A Four-Year Honors College Curriculum: Broad and Innovative
The first year of the curriculum starts with an Honors section of University 101 with small groups. The curriculum includes required core Honors courses, service learning, plus study abroad and/or an internship. This may lead to a senior year capstone experience such as a thesis, a laboratory research project, or a one-to-one tutorial with a faculty mentor.
Honors Core: Learning Communities
The Honors core is designed as a leading edge laboratory for innovation in both course content and instruction modes. It is flexible and interdisciplinary. In small Learning Communities, two professors from different disciplines guide students through carefully synchronized courses that encourage students to explore together in dynamic learning units.
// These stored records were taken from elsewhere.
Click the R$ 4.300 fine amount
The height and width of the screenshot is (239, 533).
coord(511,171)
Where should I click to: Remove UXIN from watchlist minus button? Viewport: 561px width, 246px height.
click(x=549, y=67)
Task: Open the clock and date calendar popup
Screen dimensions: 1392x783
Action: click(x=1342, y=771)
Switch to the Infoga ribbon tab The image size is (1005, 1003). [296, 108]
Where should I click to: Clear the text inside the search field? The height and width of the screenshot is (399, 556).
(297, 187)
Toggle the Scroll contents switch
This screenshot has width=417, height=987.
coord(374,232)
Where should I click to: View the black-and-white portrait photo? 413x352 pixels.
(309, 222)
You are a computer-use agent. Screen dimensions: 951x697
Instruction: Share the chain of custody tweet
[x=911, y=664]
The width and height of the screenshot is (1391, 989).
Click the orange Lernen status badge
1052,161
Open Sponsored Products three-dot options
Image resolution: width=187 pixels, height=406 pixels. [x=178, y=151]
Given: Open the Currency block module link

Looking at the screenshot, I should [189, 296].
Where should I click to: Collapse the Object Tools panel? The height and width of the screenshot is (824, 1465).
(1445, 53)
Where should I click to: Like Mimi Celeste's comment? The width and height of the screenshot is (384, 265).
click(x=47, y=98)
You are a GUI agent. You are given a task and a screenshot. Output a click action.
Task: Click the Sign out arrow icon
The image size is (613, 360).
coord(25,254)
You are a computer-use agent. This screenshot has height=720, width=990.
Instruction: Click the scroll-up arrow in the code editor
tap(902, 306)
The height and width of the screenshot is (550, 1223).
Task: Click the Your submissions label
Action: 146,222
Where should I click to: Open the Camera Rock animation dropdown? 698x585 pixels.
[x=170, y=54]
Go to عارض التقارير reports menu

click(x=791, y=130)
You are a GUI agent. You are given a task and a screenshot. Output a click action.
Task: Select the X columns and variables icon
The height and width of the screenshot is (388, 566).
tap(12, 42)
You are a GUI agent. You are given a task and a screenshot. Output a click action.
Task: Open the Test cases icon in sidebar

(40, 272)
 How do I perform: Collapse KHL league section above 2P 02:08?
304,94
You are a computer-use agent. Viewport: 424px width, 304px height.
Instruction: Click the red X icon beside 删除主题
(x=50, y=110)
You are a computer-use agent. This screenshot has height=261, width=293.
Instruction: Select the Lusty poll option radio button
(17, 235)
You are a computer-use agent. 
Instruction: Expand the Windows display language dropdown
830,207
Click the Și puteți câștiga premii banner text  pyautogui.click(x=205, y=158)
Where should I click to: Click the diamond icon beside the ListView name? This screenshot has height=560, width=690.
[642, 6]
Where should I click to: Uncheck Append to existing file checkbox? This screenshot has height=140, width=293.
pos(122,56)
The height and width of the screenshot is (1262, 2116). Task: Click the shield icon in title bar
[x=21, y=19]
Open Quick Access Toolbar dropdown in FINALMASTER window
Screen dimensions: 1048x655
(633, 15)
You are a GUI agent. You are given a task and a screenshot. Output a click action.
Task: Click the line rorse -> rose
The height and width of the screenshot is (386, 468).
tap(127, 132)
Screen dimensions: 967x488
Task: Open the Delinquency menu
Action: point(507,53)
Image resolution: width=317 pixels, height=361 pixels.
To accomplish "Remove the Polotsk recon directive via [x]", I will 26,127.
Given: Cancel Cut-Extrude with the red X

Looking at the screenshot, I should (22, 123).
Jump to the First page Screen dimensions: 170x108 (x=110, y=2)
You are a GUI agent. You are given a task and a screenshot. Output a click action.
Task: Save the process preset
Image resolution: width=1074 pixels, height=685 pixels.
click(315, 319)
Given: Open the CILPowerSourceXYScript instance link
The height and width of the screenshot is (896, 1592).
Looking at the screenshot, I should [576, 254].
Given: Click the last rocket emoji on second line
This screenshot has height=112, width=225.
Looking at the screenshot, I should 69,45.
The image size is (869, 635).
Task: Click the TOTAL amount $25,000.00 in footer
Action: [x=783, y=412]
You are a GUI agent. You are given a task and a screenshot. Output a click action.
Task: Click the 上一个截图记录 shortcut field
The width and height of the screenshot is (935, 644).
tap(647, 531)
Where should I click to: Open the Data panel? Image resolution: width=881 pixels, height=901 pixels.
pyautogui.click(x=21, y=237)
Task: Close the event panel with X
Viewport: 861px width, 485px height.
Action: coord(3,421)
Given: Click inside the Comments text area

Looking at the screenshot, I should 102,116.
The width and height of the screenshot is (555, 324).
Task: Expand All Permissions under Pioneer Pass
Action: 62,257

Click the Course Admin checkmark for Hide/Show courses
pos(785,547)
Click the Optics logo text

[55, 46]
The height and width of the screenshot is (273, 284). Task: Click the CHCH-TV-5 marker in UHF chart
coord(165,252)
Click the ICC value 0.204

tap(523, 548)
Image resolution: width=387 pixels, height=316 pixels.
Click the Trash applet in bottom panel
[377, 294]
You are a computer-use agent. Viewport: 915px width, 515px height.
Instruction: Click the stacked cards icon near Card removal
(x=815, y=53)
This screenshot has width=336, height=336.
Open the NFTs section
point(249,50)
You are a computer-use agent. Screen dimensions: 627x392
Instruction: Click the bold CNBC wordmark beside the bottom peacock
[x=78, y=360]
State-of-the-Art Instruction and Classrooms
Honors College professors are leaders in using 21st-century information technology creatively and effectively in their teaching. In wireless classrooms, Honors professors guide students to share information in collaborative projects, develop e-portfolios and websites to collect and showcase their work, and access library and internet resources.
"Reacting to the Past" Honors Style
One of the curriculum's most dramatic courses is the world civilization class, "Reacting to the Past." Here the professor's podium disappears and students take center stage. In acting and reacting to critical times in history, such as Democracy at the Threshold: Athens in 403 B.C. or Gandhi and the Fate of the Indian Subcontinent in 1945, students take on roles, immerse themselves in primary texts and fundamental debates, and write and deliver speeches. They literally make history come alive.